Jacquelyn is hauled out and strapped down at Barber's marina. The process was amazingly smooth. Total time from beginning to end could not have been over 30 min from when we arrived at marina. Amazing what properly designed equipment and people can do. I feel real good about its location. Now we just wait and hope for a miss or weakened storm.

Moments after pulling up, pulled boat right onto sling and hopped of at bow









3 min later and it was out of the water and on the move


















Nephew doing his part to hold things up









Home till storm has passed with my dad looking on









Good luck to all that might be affected by Isaac

Robert


----------



## JD7.62 (Feb 13, 2008)

Wow what a beautiful boat, hope she, and every one else and their property end up A-ok.


----------



## Ocean Master (May 20, 2008)

Now Robert you know your going to detail it before it goes back in..! Don't they look so much bigger out of water..!

I know when my 42' Ocean was pulled out for storms the work began buffing and waxing.


----------



## billin (Oct 14, 2007)

*Haul out*

Best of luck to you and your family as well hopefully we will all make it through this with little damage and will all be posting fishing reports by the 2 nd weekend in September


----------



## SHunter (Jun 19, 2009)

Those cranes are amazing to me to watch them pull a huge vessel like the Jacquelyn out of the water.

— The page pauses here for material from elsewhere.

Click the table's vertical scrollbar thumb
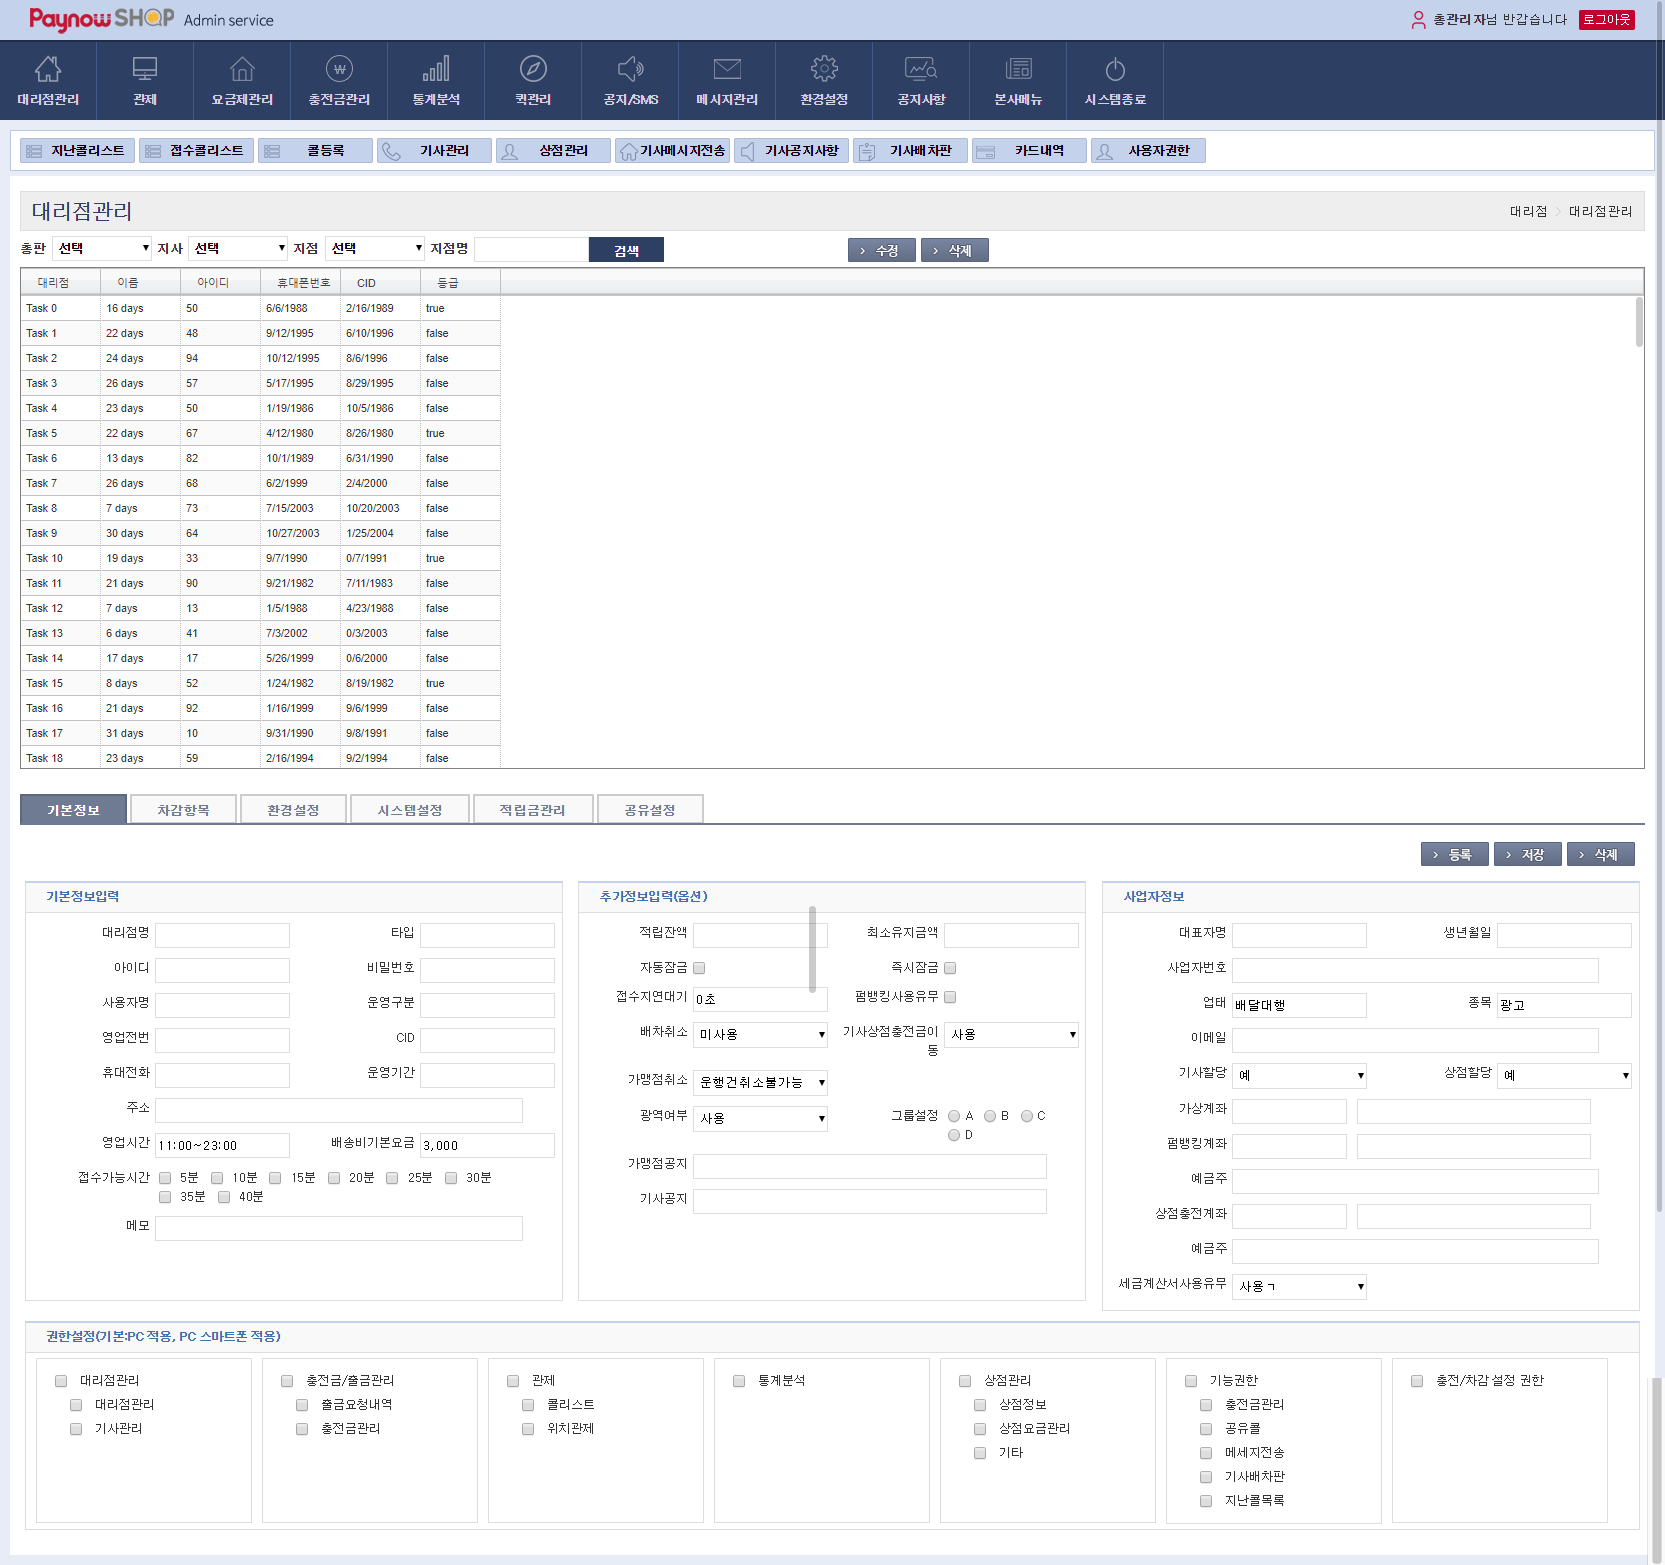(1638, 322)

After this is over she should put back in just as easy.


----------



## lobsterman (Sep 30, 2007)

Wow what a fine boat!!!


----------



## jasoncooperpcola (Jan 2, 2008)

I think every fish in the Gulf just bubbled a sigh of relief. Come on guys lets go fishing! :thumbup:

That is a fine looking boat, I enjoy watching these cranes work. Hope yall fair well through the storm.


----------



## BlueHeron35 (May 8, 2008)

I got hauled Sunday. What did they tell you about when you can get back in the water?


----------



## Downtime2 (Sep 27, 2007)

Us too....


----------



## JoshH (Sep 28, 2007)

Bodacious only on 2 block stacks?!? or is the pic messing with me


----------



## Downtime2 (Sep 27, 2007)

2 block stacks and 8 stands...


----------